Stored entries:
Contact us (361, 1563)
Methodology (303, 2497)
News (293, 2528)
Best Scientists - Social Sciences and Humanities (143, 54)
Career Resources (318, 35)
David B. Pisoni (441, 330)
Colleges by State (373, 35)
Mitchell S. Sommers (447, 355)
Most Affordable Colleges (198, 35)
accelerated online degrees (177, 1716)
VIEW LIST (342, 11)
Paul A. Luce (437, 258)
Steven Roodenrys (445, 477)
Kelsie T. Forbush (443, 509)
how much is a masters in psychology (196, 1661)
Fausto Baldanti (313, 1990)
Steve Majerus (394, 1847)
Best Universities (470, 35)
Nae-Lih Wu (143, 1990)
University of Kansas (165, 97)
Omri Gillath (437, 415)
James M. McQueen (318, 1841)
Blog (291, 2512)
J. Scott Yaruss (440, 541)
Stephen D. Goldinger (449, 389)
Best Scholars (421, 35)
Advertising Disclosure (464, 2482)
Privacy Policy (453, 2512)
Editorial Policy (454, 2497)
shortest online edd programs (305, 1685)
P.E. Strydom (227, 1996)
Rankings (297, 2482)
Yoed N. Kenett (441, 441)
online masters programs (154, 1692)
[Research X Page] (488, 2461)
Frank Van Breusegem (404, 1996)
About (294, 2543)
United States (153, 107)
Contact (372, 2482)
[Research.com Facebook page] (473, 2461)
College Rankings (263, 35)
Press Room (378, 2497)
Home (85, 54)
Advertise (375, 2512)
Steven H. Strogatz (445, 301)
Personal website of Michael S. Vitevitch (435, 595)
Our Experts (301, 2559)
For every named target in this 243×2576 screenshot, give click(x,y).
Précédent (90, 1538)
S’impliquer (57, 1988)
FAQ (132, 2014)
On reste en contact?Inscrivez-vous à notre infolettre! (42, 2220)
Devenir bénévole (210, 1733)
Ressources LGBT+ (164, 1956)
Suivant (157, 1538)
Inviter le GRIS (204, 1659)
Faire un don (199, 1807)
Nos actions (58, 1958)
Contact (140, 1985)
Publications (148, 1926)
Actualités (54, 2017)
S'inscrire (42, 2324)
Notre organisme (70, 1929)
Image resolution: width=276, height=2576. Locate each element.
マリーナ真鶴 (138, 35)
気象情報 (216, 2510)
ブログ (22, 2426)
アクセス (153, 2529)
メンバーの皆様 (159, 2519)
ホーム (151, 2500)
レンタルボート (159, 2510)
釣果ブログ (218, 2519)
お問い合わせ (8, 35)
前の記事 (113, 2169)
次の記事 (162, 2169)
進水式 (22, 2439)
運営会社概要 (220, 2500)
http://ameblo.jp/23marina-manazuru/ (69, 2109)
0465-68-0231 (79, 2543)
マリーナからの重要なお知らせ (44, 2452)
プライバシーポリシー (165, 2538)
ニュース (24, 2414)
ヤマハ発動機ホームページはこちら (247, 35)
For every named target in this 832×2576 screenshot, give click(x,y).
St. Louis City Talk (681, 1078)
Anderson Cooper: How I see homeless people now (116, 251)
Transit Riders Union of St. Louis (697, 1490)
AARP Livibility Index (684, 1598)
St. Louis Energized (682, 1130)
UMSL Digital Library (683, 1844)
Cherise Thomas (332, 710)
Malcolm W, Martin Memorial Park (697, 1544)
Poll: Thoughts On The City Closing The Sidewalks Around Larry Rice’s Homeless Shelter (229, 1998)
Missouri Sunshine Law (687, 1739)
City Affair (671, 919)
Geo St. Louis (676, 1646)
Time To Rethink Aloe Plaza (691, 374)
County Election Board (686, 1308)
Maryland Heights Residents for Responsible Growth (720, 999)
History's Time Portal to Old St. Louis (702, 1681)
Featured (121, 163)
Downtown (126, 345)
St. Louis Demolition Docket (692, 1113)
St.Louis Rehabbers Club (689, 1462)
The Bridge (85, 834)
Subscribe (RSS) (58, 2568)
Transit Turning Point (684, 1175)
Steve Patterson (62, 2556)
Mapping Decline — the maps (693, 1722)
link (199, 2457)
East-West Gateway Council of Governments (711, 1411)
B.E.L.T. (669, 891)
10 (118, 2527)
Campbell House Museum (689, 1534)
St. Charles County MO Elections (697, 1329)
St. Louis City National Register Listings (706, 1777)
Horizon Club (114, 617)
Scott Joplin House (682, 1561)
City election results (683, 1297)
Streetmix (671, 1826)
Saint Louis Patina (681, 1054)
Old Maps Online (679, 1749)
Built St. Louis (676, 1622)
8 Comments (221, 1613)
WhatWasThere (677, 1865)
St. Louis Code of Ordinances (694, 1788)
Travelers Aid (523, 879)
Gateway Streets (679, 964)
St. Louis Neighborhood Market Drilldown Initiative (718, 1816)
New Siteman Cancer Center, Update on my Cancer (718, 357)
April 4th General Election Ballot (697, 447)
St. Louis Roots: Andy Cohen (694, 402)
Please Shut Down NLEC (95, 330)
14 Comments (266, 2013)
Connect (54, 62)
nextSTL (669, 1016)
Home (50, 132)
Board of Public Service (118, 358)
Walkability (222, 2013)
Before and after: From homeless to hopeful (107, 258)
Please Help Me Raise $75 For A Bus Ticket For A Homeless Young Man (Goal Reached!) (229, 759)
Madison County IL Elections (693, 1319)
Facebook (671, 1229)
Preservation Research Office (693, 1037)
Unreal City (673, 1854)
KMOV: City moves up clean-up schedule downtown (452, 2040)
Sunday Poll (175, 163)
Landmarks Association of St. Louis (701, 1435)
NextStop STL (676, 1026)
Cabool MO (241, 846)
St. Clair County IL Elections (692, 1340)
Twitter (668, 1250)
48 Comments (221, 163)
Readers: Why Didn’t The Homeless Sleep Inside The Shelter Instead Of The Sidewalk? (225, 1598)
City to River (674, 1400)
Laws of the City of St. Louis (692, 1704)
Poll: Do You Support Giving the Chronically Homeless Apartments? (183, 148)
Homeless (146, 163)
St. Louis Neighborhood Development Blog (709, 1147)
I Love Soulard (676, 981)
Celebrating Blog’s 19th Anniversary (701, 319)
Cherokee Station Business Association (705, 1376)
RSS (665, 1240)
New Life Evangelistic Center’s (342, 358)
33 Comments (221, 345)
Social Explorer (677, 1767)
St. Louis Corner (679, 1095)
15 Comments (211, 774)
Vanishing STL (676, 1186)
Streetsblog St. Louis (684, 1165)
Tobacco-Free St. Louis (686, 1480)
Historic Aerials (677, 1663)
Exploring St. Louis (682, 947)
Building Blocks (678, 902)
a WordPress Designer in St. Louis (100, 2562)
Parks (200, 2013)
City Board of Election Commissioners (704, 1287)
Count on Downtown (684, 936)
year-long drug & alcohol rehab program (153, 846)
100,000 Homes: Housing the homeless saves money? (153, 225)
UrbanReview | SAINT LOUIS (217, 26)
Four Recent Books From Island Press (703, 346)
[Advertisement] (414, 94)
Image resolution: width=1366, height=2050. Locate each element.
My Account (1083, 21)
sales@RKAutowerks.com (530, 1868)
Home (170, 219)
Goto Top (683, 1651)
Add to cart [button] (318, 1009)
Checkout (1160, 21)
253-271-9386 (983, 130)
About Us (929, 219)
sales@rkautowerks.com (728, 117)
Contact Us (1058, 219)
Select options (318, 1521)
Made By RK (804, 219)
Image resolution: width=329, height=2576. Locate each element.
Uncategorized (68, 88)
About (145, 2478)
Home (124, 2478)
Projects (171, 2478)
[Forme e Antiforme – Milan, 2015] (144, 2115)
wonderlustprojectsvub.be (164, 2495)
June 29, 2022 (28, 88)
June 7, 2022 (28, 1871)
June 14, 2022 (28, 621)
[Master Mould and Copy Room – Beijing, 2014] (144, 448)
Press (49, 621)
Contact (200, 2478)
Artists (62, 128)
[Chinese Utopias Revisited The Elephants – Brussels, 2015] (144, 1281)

TASK STATEMENT:
The response should consist of all the entries, transcribed exactly.

ANSWER TO THIS TASK:
Contact us (361, 1563)
Methodology (303, 2497)
News (293, 2528)
Best Scientists - Social Sciences and Humanities (143, 54)
Career Resources (318, 35)
David B. Pisoni (441, 330)
Colleges by State (373, 35)
Mitchell S. Sommers (447, 355)
Most Affordable Colleges (198, 35)
accelerated online degrees (177, 1716)
VIEW LIST (342, 11)
Paul A. Luce (437, 258)
Steven Roodenrys (445, 477)
Kelsie T. Forbush (443, 509)
how much is a masters in psychology (196, 1661)
Fausto Baldanti (313, 1990)
Steve Majerus (394, 1847)
Best Universities (470, 35)
Nae-Lih Wu (143, 1990)
University of Kansas (165, 97)
Omri Gillath (437, 415)
James M. McQueen (318, 1841)
Blog (291, 2512)
J. Scott Yaruss (440, 541)
Stephen D. Goldinger (449, 389)
Best Scholars (421, 35)
Advertising Disclosure (464, 2482)
Privacy Policy (453, 2512)
Editorial Policy (454, 2497)
shortest online edd programs (305, 1685)
P.E. Strydom (227, 1996)
Rankings (297, 2482)
Yoed N. Kenett (441, 441)
online masters programs (154, 1692)
[Research X Page] (488, 2461)
Frank Van Breusegem (404, 1996)
About (294, 2543)
United States (153, 107)
Contact (372, 2482)
[Research.com Facebook page] (473, 2461)
College Rankings (263, 35)
Press Room (378, 2497)
Home (85, 54)
Advertise (375, 2512)
Steven H. Strogatz (445, 301)
Personal website of Michael S. Vitevitch (435, 595)
Our Experts (301, 2559)
For every named target in this 243×2576 screenshot, give click(x,y).
Précédent (90, 1538)
S’impliquer (57, 1988)
FAQ (132, 2014)
On reste en contact?Inscrivez-vous à notre infolettre! (42, 2220)
Devenir bénévole (210, 1733)
Ressources LGBT+ (164, 1956)
Suivant (157, 1538)
Inviter le GRIS (204, 1659)
Faire un don (199, 1807)
Nos actions (58, 1958)
Contact (140, 1985)
Publications (148, 1926)
Actualités (54, 2017)
S'inscrire (42, 2324)
Notre organisme (70, 1929)
Image resolution: width=276, height=2576. Locate each element.
マリーナ真鶴 (138, 35)
気象情報 (216, 2510)
ブログ (22, 2426)
アクセス (153, 2529)
メンバーの皆様 (159, 2519)
ホーム (151, 2500)
レンタルボート (159, 2510)
釣果ブログ (218, 2519)
お問い合わせ (8, 35)
前の記事 (113, 2169)
次の記事 (162, 2169)
進水式 (22, 2439)
運営会社概要 (220, 2500)
http://ameblo.jp/23marina-manazuru/ (69, 2109)
0465-68-0231 (79, 2543)
マリーナからの重要なお知らせ (44, 2452)
プライバシーポリシー (165, 2538)
ニュース (24, 2414)
ヤマハ発動機ホームページはこちら (247, 35)
For every named target in this 832×2576 screenshot, give click(x,y).
St. Louis City Talk (681, 1078)
Anderson Cooper: How I see homeless people now (116, 251)
Transit Riders Union of St. Louis (697, 1490)
AARP Livibility Index (684, 1598)
St. Louis Energized (682, 1130)
UMSL Digital Library (683, 1844)
Cherise Thomas (332, 710)
Malcolm W, Martin Memorial Park (697, 1544)
Poll: Thoughts On The City Closing The Sidewalks Around Larry Rice’s Homeless Shelter (229, 1998)
Missouri Sunshine Law (687, 1739)
City Affair (671, 919)
Geo St. Louis (676, 1646)
Time To Rethink Aloe Plaza (691, 374)
County Election Board (686, 1308)
Maryland Heights Residents for Responsible Growth (720, 999)
History's Time Portal to Old St. Louis (702, 1681)
Featured (121, 163)
Downtown (126, 345)
St. Louis Demolition Docket (692, 1113)
St.Louis Rehabbers Club (689, 1462)
The Bridge (85, 834)
Subscribe (RSS) (58, 2568)
Transit Turning Point (684, 1175)
Steve Patterson (62, 2556)
Mapping Decline — the maps (693, 1722)
link (199, 2457)
East-West Gateway Council of Governments (711, 1411)
B.E.L.T. (669, 891)
10 (118, 2527)
Campbell House Museum (689, 1534)
St. Charles County MO Elections (697, 1329)
St. Louis City National Register Listings (706, 1777)
Horizon Club (114, 617)
Scott Joplin House (682, 1561)
City election results (683, 1297)
Streetmix (671, 1826)
Saint Louis Patina (681, 1054)
Old Maps Online (679, 1749)
Built St. Louis (676, 1622)
8 Comments (221, 1613)
WhatWasThere (677, 1865)
St. Louis Code of Ordinances (694, 1788)
Travelers Aid (523, 879)
Gateway Streets (679, 964)
St. Louis Neighborhood Market Drilldown Initiative (718, 1816)
New Siteman Cancer Center, Update on my Cancer (718, 357)
April 4th General Election Ballot (697, 447)
St. Louis Roots: Andy Cohen (694, 402)
Please Shut Down NLEC (95, 330)
14 Comments (266, 2013)
Connect (54, 62)
nextSTL (669, 1016)
Home (50, 132)
Board of Public Service (118, 358)
Walkability (222, 2013)
Before and after: From homeless to hopeful (107, 258)
Please Help Me Raise $75 For A Bus Ticket For A Homeless Young Man (Goal Reached!) (229, 759)
Madison County IL Elections (693, 1319)
Facebook (671, 1229)
Preservation Research Office (693, 1037)
Unreal City (673, 1854)
KMOV: City moves up clean-up schedule downtown (452, 2040)
Sunday Poll (175, 163)
Landmarks Association of St. Louis (701, 1435)
NextStop STL (676, 1026)
Cabool MO (241, 846)
St. Clair County IL Elections (692, 1340)
Twitter (668, 1250)
48 Comments (221, 163)
Readers: Why Didn’t The Homeless Sleep Inside The Shelter Instead Of The Sidewalk? (225, 1598)
City to River (674, 1400)
Laws of the City of St. Louis (692, 1704)
Poll: Do You Support Giving the Chronically Homeless Apartments? (183, 148)
Homeless (146, 163)
St. Louis Neighborhood Development Blog (709, 1147)
I Love Soulard (676, 981)
Celebrating Blog’s 19th Anniversary (701, 319)
Cherokee Station Business Association (705, 1376)
RSS (665, 1240)
New Life Evangelistic Center’s (342, 358)
33 Comments (221, 345)
Social Explorer (677, 1767)
St. Louis Corner (679, 1095)
15 Comments (211, 774)
Vanishing STL (676, 1186)
Streetsblog St. Louis (684, 1165)
Tobacco-Free St. Louis (686, 1480)
Historic Aerials (677, 1663)
Exploring St. Louis (682, 947)
Building Blocks (678, 902)
a WordPress Designer in St. Louis (100, 2562)
Parks (200, 2013)
City Board of Election Commissioners (704, 1287)
Count on Downtown (684, 936)
year-long drug & alcohol rehab program (153, 846)
100,000 Homes: Housing the homeless saves money? (153, 225)
UrbanReview | SAINT LOUIS (217, 26)
Four Recent Books From Island Press (703, 346)
[Advertisement] (414, 94)
Image resolution: width=1366, height=2050. Locate each element.
My Account (1083, 21)
sales@RKAutowerks.com (530, 1868)
Home (170, 219)
Goto Top (683, 1651)
Add to cart [button] (318, 1009)
Checkout (1160, 21)
253-271-9386 (983, 130)
About Us (929, 219)
sales@rkautowerks.com (728, 117)
Contact Us (1058, 219)
Select options (318, 1521)
Made By RK (804, 219)
Image resolution: width=329, height=2576. Locate each element.
Uncategorized (68, 88)
About (145, 2478)
Home (124, 2478)
Projects (171, 2478)
[Forme e Antiforme – Milan, 2015] (144, 2115)
wonderlustprojectsvub.be (164, 2495)
June 29, 2022 (28, 88)
June 7, 2022 (28, 1871)
June 14, 2022 (28, 621)
[Master Mould and Copy Room – Beijing, 2014] (144, 448)
Press (49, 621)
Contact (200, 2478)
Artists (62, 128)
[Chinese Utopias Revisited The Elephants – Brussels, 2015] (144, 1281)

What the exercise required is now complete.